Sunday, March 08, 2009

Sugar Lumps



Ah, what colourful tomatoes. You may just be able to see the spelling of asparagus- apagus.
The most complex market-stall spelling I ever saw was in East Street Market in Walworth: essperegess.
The legs remind me of an art installation I once saw called Pervy Men, which had a row of trousered men's legs under brown mackintoshes that lifted one by one in sequence; it was exceptionally pervy and very disturbing.
My favourite stall was the one that sold silver plated sugar tongs, rows and rows of which were slotted over string suspended between the poles of the stall. It looked undignified; sugar tongs are like gentlefolk, polite, reserved, unfussily fussy, and should indicate the presence of sugar lumps piled in a silver sugar dish. To amass them in rows without their Victorian owners' permission seems rude and far too Warholian for such delicately-wrought fancies.

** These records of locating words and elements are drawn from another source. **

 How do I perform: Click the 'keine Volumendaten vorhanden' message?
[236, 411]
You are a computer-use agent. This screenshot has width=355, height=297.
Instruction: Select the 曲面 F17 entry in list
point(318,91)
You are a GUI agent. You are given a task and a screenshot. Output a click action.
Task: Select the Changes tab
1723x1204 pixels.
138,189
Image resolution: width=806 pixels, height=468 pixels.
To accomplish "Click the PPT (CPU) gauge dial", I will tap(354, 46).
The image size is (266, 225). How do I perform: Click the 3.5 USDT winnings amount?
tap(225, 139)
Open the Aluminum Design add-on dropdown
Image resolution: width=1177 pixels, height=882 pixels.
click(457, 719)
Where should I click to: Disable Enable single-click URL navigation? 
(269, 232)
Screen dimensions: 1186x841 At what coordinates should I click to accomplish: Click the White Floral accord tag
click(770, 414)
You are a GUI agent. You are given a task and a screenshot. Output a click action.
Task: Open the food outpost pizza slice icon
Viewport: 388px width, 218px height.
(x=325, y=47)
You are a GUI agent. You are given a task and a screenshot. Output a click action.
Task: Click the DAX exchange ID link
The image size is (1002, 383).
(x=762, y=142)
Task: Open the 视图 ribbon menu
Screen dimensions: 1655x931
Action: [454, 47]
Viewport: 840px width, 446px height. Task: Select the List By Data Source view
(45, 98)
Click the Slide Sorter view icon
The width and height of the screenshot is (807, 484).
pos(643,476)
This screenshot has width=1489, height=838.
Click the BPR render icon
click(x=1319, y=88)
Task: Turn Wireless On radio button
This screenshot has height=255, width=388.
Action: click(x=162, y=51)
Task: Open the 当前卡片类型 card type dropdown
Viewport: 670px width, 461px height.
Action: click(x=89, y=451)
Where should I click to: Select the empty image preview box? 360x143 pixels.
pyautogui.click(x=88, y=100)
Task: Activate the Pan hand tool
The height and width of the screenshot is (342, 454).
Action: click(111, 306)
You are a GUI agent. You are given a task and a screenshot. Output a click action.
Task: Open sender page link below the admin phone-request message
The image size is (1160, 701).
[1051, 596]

Even British Rail's bright orange tea used to come with two sugar lumps wrapped neatly in red tissue with 'Tate and Lyle' printed on it. McDad used to bring them home every week from London after his train trip and we used to crunch them greedily like little horses. McMum used to give us vitamin drops on a sugar lump every day, and the polio vaccine (I think it was that one) came as drops on a sugar lump too.
Bloody hell. Blogs cause one to ramble on about anything, especially on a Sunday evening!